I Meant It Once
Anastasia Krupnik grew up and now she’s about 10 different characters experiencing a quarter-life crisis in I Meant it Once, the debut short story collection from Kate Doyle. I mean, not really (that would be fun, though!), but Doyle’s prose and the dialogue she gives her characters project the same sort of determination-tempered-with-a-large-dash-of-doubt that seems to always encumber our beloved Anastasia.
Admittedly, as I started reading, my initial response was “oh boy, I’m old.” Yet for every reference to a woman “going through something” (the vague phraseology that — intentionally, I would assume — resurfaces in some iteration several times), a gauzy sense of remembering how an era and its possibility-coupled-with-uncertainly “felt like” bubbled up.

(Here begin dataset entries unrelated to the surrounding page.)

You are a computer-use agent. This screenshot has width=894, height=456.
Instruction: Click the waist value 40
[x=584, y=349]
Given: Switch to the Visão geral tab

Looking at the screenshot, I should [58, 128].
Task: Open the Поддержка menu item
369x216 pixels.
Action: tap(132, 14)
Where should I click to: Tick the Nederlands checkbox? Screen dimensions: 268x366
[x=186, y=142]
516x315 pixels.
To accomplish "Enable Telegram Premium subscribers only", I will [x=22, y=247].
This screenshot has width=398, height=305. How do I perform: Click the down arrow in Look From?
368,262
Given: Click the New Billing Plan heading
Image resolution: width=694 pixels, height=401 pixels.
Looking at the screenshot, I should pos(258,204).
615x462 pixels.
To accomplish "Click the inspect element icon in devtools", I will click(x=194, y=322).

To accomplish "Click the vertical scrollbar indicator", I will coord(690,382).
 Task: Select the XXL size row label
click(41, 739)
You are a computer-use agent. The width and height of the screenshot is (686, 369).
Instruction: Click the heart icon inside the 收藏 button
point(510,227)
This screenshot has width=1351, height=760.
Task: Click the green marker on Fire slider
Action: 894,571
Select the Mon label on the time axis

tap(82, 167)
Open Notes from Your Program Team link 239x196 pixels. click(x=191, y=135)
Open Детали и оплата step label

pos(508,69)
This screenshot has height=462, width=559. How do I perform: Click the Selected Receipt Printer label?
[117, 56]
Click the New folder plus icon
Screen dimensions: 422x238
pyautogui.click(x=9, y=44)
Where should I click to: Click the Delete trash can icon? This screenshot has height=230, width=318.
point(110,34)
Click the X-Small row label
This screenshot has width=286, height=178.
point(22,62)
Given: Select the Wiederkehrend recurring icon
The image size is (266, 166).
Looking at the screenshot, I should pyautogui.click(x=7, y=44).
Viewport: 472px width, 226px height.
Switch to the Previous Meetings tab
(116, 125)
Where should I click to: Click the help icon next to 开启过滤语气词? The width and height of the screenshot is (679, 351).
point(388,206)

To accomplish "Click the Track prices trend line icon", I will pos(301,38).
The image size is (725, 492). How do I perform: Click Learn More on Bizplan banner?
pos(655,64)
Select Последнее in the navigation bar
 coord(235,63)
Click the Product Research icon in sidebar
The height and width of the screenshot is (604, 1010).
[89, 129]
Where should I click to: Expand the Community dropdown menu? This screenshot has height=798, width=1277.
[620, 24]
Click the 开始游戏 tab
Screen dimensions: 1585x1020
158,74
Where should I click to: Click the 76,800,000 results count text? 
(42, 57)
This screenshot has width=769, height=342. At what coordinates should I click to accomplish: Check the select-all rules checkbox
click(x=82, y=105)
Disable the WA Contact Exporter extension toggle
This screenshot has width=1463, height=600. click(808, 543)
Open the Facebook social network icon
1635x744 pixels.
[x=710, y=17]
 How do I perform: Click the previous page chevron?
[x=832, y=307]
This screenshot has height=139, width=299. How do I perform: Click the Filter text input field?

It is incredibly hard to capture a non-basic, multi-layered emotion (an entire “scene,” if you will); Doyle does this so, so well.
While there is obvious overlap between some characters and stories — such as the sibling trio that appears in more than one story — there are other subtle ways that, I think, Doyle is both serving up an amalgam of young women while also displaying the universality of all this wondering, striving, pondering. Repeated and interwoven details — friends/roommates moving to Austin, young women studying French, mothers who urge “careful,” snow collecting outside a window, and misremembering/forgetting — allow readers an “it could be anyone” response. (That said, the settings might feel *especially close* for someone who spent a large chunk of these formative years in the Northeast US 🙋🏻♀️)
Special shout out to the last story, “Briefly,” for the Dublin setting and the role of synesthesia (and wondering if that’s the same as other concrete “remembering”), the latter of which I posted about back in August. I am so fascinated by this stuff, and it felt serendipitous to read about a character who is too — written, of course, by an author I would presume shares the fascination as well.